Danny McGee

ALONDRAS.

Alondras.

Sabían las alondras, que cuidaban mi ventana, los nombres de las rosas que nacían de tu alma, sabían de tu cuerpo en la luz de la mañana y del canto de las albas que posaban en tus labios. Sabían… sabían las alondras de tus ojos sin palabras.
Al colgarse la alborada, eras tú la tersa esencia que envolvía los secretos de mi nuevo despertar. Eras tú la más bella razón de mi existencia, la más enamorada palabra del destino y el verso más liviano de mis sueños de poeta.
Sí, sabían las alondras que yo te amaba libre… libre como el sueño que enhebraba en cada nube cuando tú me despertabas con un beso en la mejilla. Éramos dos hojas del rosal de la osadía, dos enormes nombres en el huerto enarbolado.

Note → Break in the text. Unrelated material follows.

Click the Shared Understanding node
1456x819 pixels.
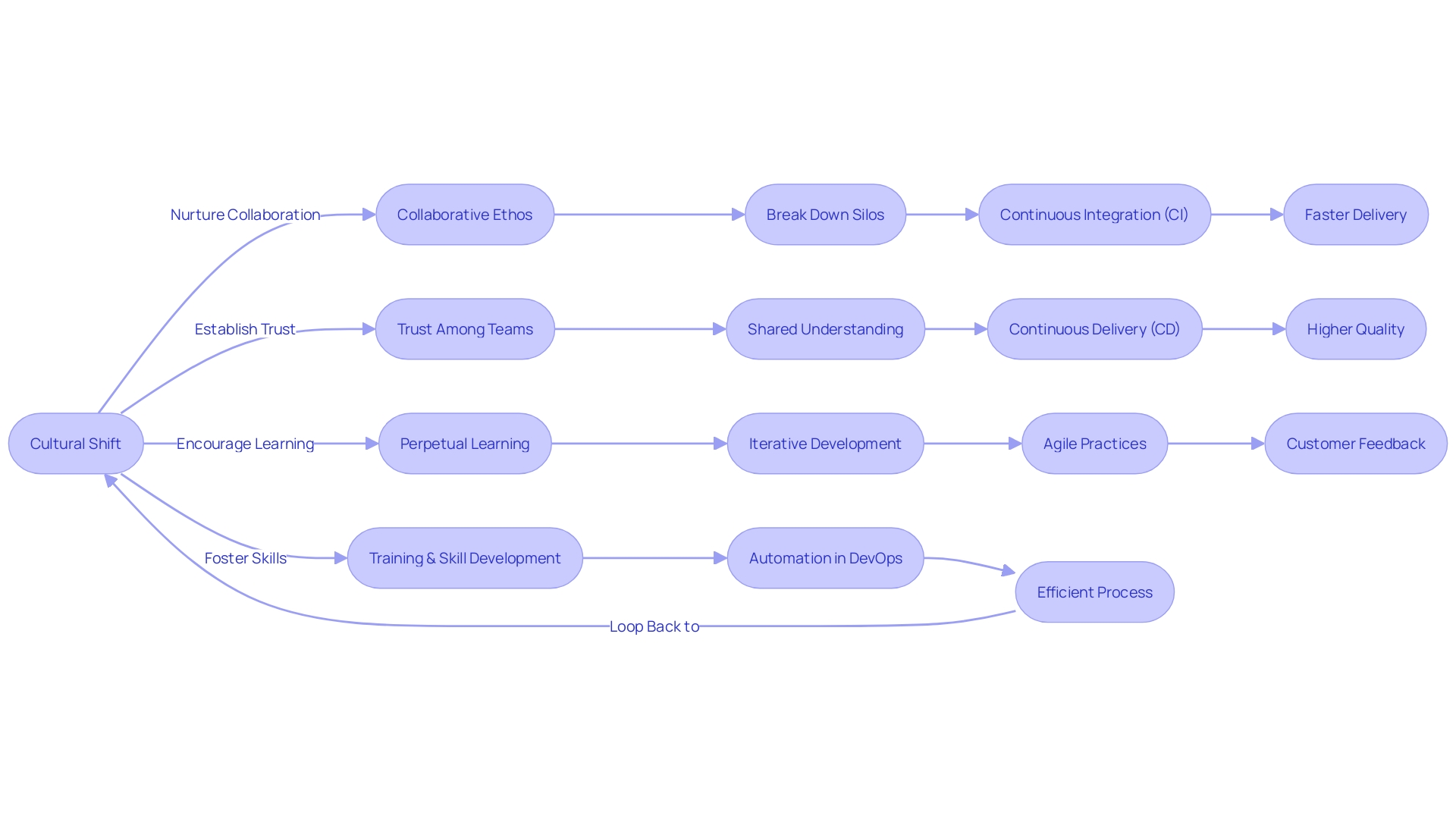[x=830, y=328]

Te quería… te quería como el rayo que el sol deja extendido en las huellas del camino. Como el rayo, te quería… y te quería siempre mía, aunque nadie lo entendiera en la tonta, mustia y vana razón desmesurada.

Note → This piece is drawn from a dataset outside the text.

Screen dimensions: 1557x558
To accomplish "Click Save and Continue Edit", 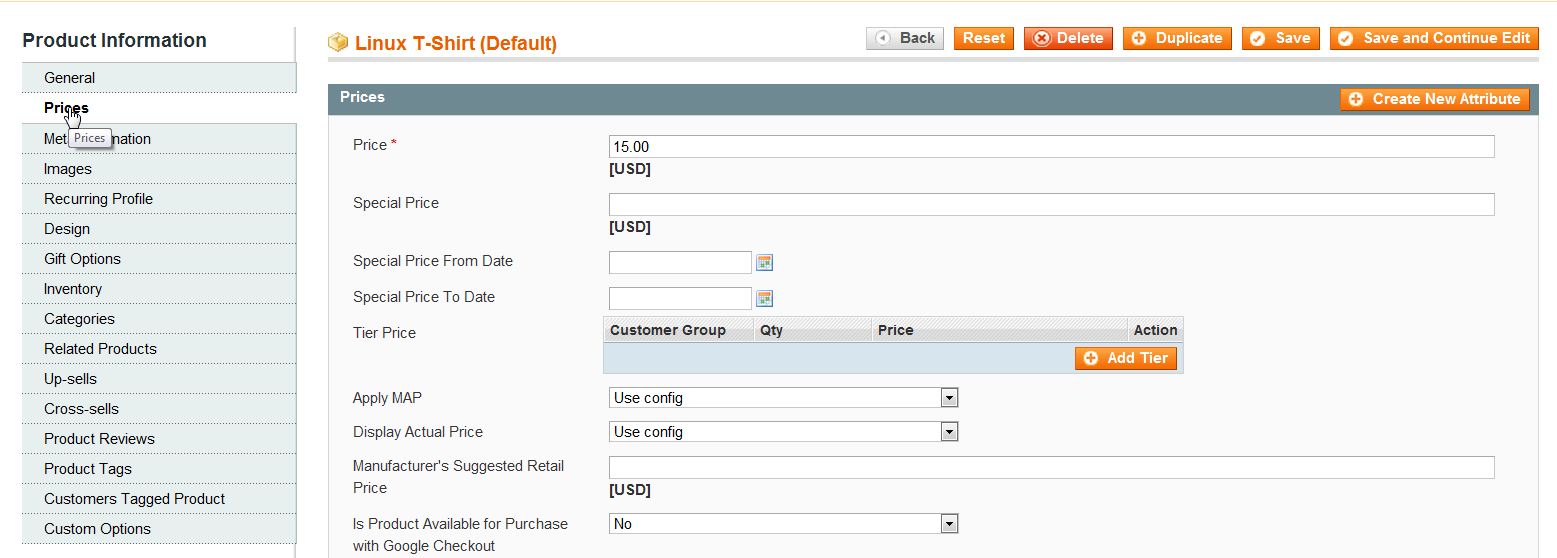I will pos(1435,38).
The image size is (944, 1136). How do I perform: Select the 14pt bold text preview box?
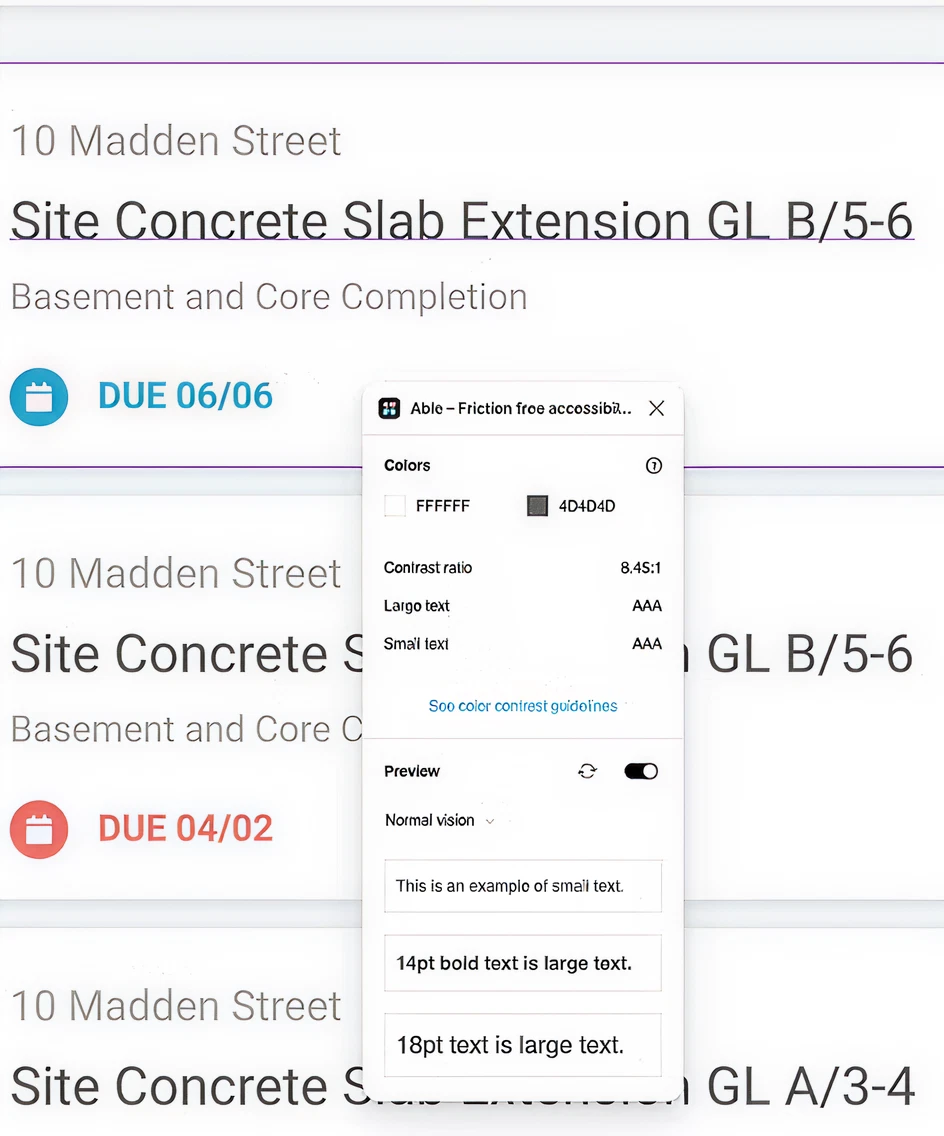[x=523, y=963]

¡Ay de mi vida!... ¡ay de la tuya!... A veces las palabras no detallan con certeza lo que el tiempo encendiera en las bermas de la dicha. ¡Ay de mi vida!... a veces las palabras no parecen suficientes. Pasa el tiempo, la vida entera, y no pueden las palabras definir el amor dado.
Pero, en fin… las alondras sí supieron lo que nunca fui a expresarte. De mi amor y mi distancia, tan sólo las alondras hoy de mí pueden hablarte, aunque tú ya no me ames y aunque otro sea el hombre que hoy despierta con tu beso.